===== Dataset entries
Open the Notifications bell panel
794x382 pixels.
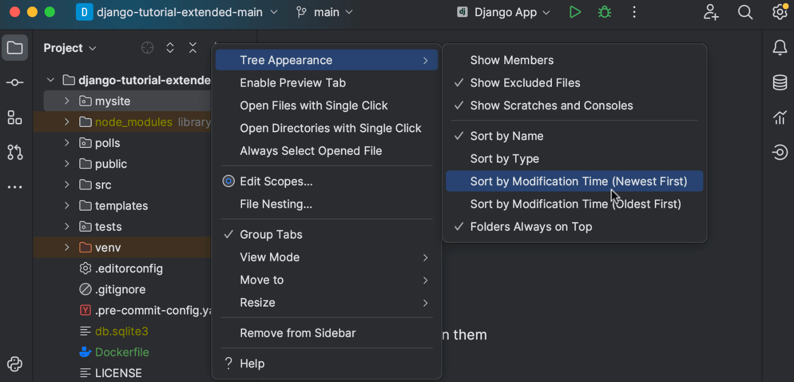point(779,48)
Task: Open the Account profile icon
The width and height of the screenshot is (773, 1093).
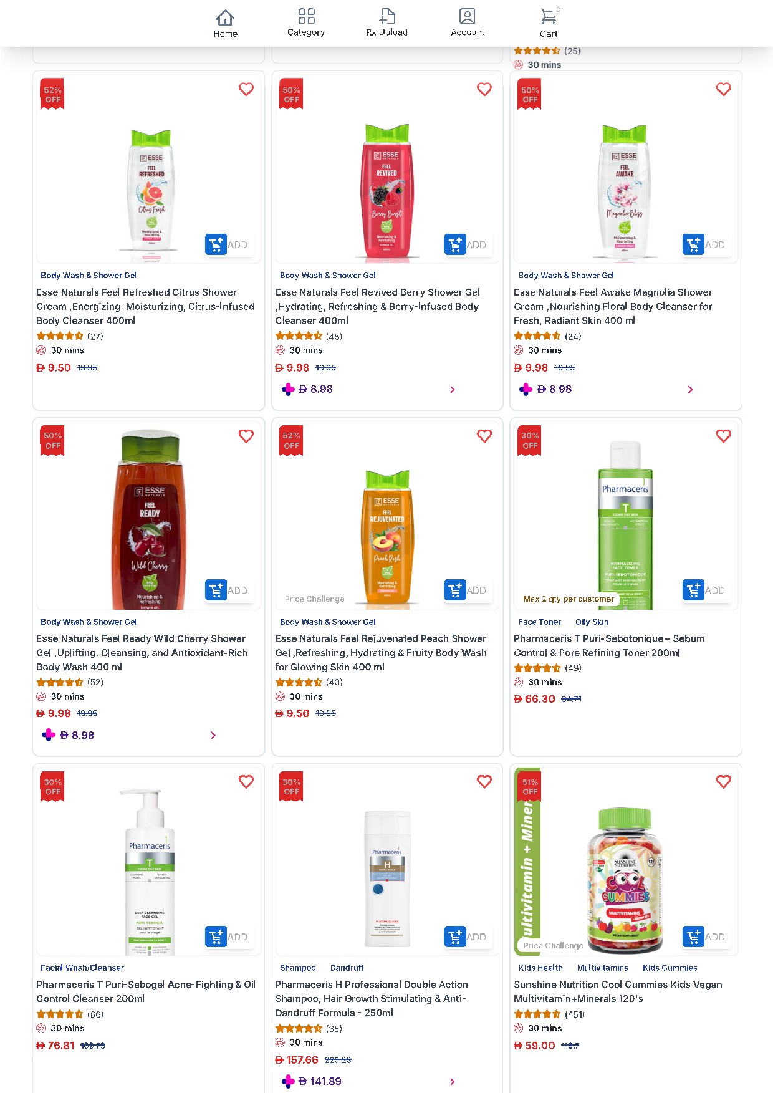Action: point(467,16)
==========
Task objective: Count how many lines in the data contain the word "Open". Reply with that number only.

Written reply: 2